Wilson Totten, chief executive of ProStrakan, yesterday said he was confident the Scottish specialist drug company would break into the black during 2009, following its push into the lucrative US market.
Wilson Totten, chief executive of ProStrakan, yesterday said he was confident the Scottish specialist drug company would break into the black during 2009, following its push into the lucrative US market.
The chief executive said: "We will certainly become profitable during the course of next year at the operating level, and probably also at the pre-tax level."
At the same time, the Galashiels-based company yesterday reported a 26% rise in revenue to £26.4m for the six months to the end of June, while its operating loss before a £2.2m impairment charge came in at £7.6m, compared with £8.7m the year before.

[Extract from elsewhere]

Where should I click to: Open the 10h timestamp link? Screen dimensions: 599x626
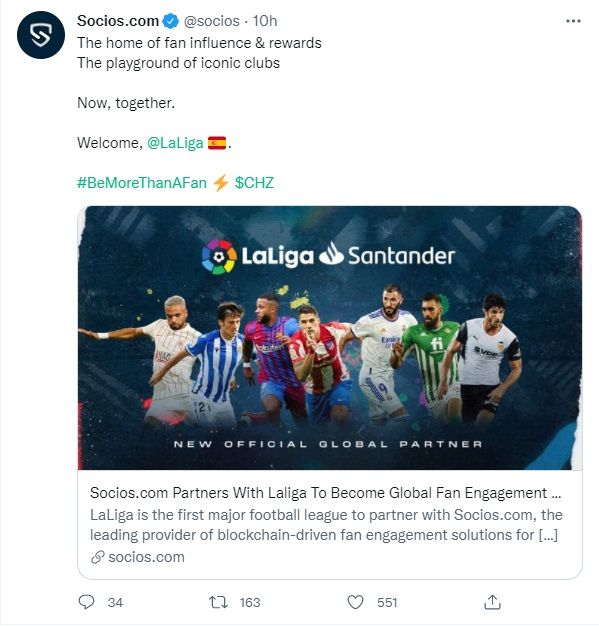(265, 21)
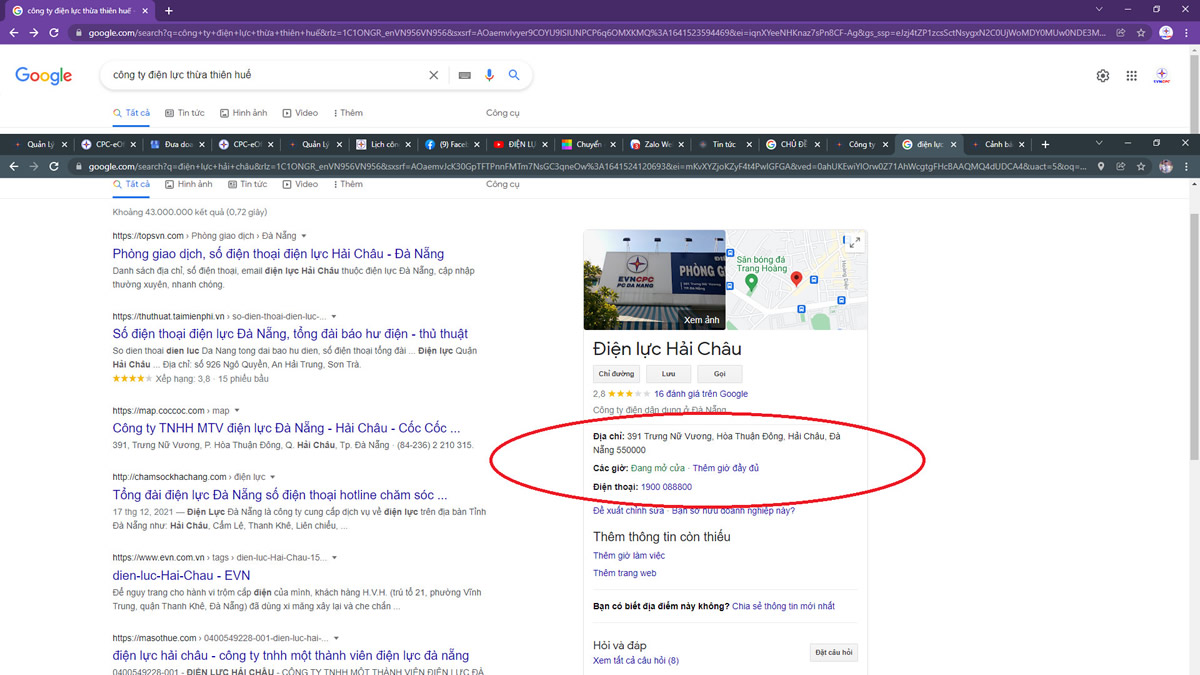
Task: Expand the map in knowledge panel
Action: [x=854, y=242]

Revenue was primarily driven by sales of its pan-EU products, which surged by 73%.
However, thanks to the impairment charge - linked to the sale of its stake in Galapagos, acquired at the end of 2006 when it sold its Paris-based drug development business, ProSkelia - and costs related to the US push, pre-tax losses widened to £11.8m, compared with £8.5m last time.
Nomura Code Securities said the results were better than expected. It had forecast sales of £24.6m and an operating loss of £10.5m.
Shawn Manning, an analyst at Landsbanki, described the half-year operating loss as "considerably ahead of expectations". He added: "A strong set of results with revenues broadly in line and earnings ahead of expectations, reflecting an extremely active six months accompanied by impressive cost control."
Meanwhile, Totten's upbeat forecast came as the company announced it had regained the licence for Abstral, its rapidly-dissolving oral drug for the management of cancer pain, and that the treatment was expected to be approved by the US Food and Drug Administration during 2010.
"Our own estimates for US Abstral sales, which are pretty conservative, are in the $75m to $100m (£40m to £53m) range - but it could be a lot higher," Totten said yesterday in a telephone interview with The Herald. "We're addressing an $800m market, and that's growing at 20% a year."
The US rights for Abstral were transferred to Pro-Strakan after the previous licence holder, Endo Pharmaceuticals, embarked on a change of direction on the oncology market and returned the US licence to its original holder Orexo, ProStrakan's Swedish partner.
Orexo, in turn, sold the rights to ProStrakan for a $2m signing fee.
Totten added: "This is a fantastic opportunity for us and as near a perfect deal as possible.
"Endo has also already invested around $40m into the development of Abstral, and we're getting it for an upfront payment of $2m and some future milestone payments to Orexo."
Abstral recently gained approval from the European regulatory authorities, and the company said that a number of national launches were planned on the continent before the end of the year.
Analysts at Morgan Stanley yesterday said they expected "peak sales" of around £40m for Abstral in Europe.
Although the company's growth to date has come entirely from sales in Europe, ProStrakan remains engaged in its major push in the US and has been recruiting a sales and marketing team at new offices near Newark, New Jersey.
Industry observers say that entering the US would mark the biggest transformation in the company's history.
In October last year, ProStrakan struck a potential multi-million-pound deal with pharmaceuticals giant Quintiles Transnational to sell its products in the US, and Totten described it as "probably one of the most significant steps the company will ever take".
At the time, he said: "It gives us our own salesforce in the largest pharmaceuticals market in the world.
Yesterday, he added: "We are on the crest of moving from a $100m company to a $400m company."
In the near term, Pro-Strakan is also awaiting US approval - expected "imminently" - for Sancuso, its novel skin patch treatment to prevent chemotherapy-induced nausea. "We have resolved all the issues that we are aware of with the FDA and we are very optimistic of approval in the near future," Totten said yesterday.
The company anticipates two other US approvals - its testosterone-deficiency treatment gel Tostran and anal-fissures ointment Rectogesic - before the end of next year.
Shares in ProStrakan yesterday climbed 2.25%, or 2.5p, to 91.5p.